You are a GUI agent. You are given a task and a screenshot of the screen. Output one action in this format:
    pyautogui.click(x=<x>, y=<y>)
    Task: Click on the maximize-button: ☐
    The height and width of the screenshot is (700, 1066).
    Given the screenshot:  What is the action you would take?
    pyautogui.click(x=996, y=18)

_ _ _ _ _

Your goal: Copy the lines above word for word, keeping every character, space and line break the same.

Expected answer:
You are a GUI agent. You are given a task and a screenshot of the screen. Output one action in this format:
    pyautogui.click(x=<x>, y=<y>)
    Task: Click on the maximize-button: ☐
    The height and width of the screenshot is (700, 1066).
    Given the screenshot:  What is the action you would take?
    pyautogui.click(x=996, y=18)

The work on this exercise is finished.